(1) OurClient's customers wanted software
capabilities and features in OurClient's product line which OurClient's
tech teams could not readily design and produce within time to meet
customers' steadily increasing needs.
(2) Market research showed customers' demand for this software will
not only increase, but will also require significant improvements
in the software's capabilities, features and benefits over the next
three years. Thus, OurClient not only needed software to fill the
gap in its product offering, it also needed software that would
scale up to meet accelerated performance requirements over the next
three years.
(3) One of OurClient's largest competitors had announced a new software
product that fit the demands of OurClient's customers.
(4) Wxyz was the only company that produced software that would
fill the gap in OurClient's product line. The software was well
respected in the marketplace and industry gossip said the privately-held
company's owners might be willing to sell the company. The three-year-old
privately-held company had annual revenues of approximately $26
million.
Because two of OurClient board members had
reservations about acquiring Wxyz, Outlook Analysis was hired to
perform information discovery and outlook analysis on Wxyz and the
merger, if transacted.
Outlook Analysis's assignment included information
discovery and analysis of:
(1) Wxyz's motivations and objectives in selling the company
(2) integrity of finances and revenue
(3) quality of sales and customer relationships
(4) any hidden agendas of the board of directors, senior management
or major shareholders
(5) any illegal operations
(6) software products, basic technology, research and development
program
(7) investment banking firm hired by Wxyz
(8) individual due diligence on negotiating team
(9) negotiation strategy and tactics
(10) any pressure points affecting Wxyz's negotiation strategy
(11) competing potential acquirers
(12) bottom line price, terms and conditions Wxyz would accept in
a final transaction and flexibility in making trade-offs
(13) advice and recommendations on the proposed acquisition and
successful negotiation of a transaction.
Because Outlook Analysis analysts had performed several hundred
M&A assignments over the last twenty years, they applied their
experience using Outlook Analysis proprietary analytical tools to
discovering needed information, facts and data. Within five days,
they had discovered:
(1) Wxyz's motivations and objectives in
selling the company
The motivation to sell the company stems
from the philosophy of the chairman and president, who are also
the largest shareholders, to sell companies at the top; peak value.
Their view is Wxyz is near the peak and now is the best time to
realize its value.
The genuine motivation and objective is to
sell for reasons concerning Wxyz's technology platform that will
be later explained.
(2) Financial integrity that included accounting
and revenue
The integrity of Wxyz's finances, accounting
and revenue are solid. The reporting systems and numbers are accurate.
(3) Quality of sales and customer relationships
The quality of sales and customer relationships
is excellent. Wxyz's brandname and image are respected in its marketplaces.
(4) hidden agendas of the board of directors,
senior management or major shareholders
Management has denied our client access to
the company's software development teams even though our client
has been willing to sign non-disclosure agreements. Every employee
in the company has received strict instructions not to discuss anything
about the company, even minor details or anecdotes, with anyone
not employed the company.
This denial of information raised suspicions
among OurClient's board of directors and was an important reason
in hiring Outlook Analysis.
(5) Any illegal operations
.
No
(6) software products, basic technology,
research and development program
The original software development team wrote
the software to meet the marketplace needs they envisioned would
exist through next year's needs. While they knew customer needs
would significantly expand after next year, they did not want to
expend the time, money and resources to allow that additional scalability.

● Supplied information:
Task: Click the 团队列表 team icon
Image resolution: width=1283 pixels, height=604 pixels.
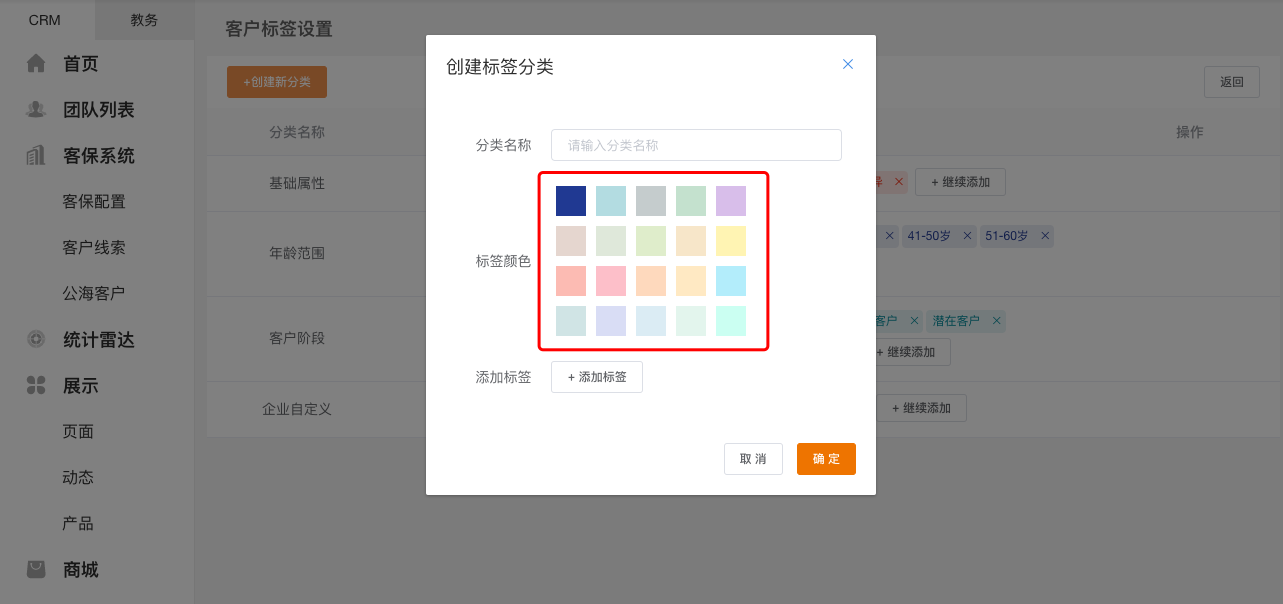Action: [x=36, y=110]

● Set task 1:
Name every heading that the case study gives for the findings Outlook Analysis reported within five days.
● Set task 2:
Using the case study, answer each question briefly:
(a) What were Wxyz's approximate annual revenues?
(b) How many OurClient board members had reservations about acquiring Wxyz?
(c) Within how many days did the Outlook Analysis analysts make their discoveries?
● Set task 3:
Translate this sentence from the case study into Spanish: "The quality of sales and customer relationships is excellent."

● Answer 1:
1. Wxyz's motivations and objectives in selling the company
2. Financial integrity that included accounting and revenue
3. Quality of sales and customer relationships
4. Hidden agendas of the board of directors, senior management or major shareholders
5. Any illegal operations
6. Software products, basic technology, research and development program

● Answer 2:
(a) Approximately $26 million
(b) Two
(c) Five

● Answer 3:
La calidad de las ventas y de las relaciones con los clientes es excelente.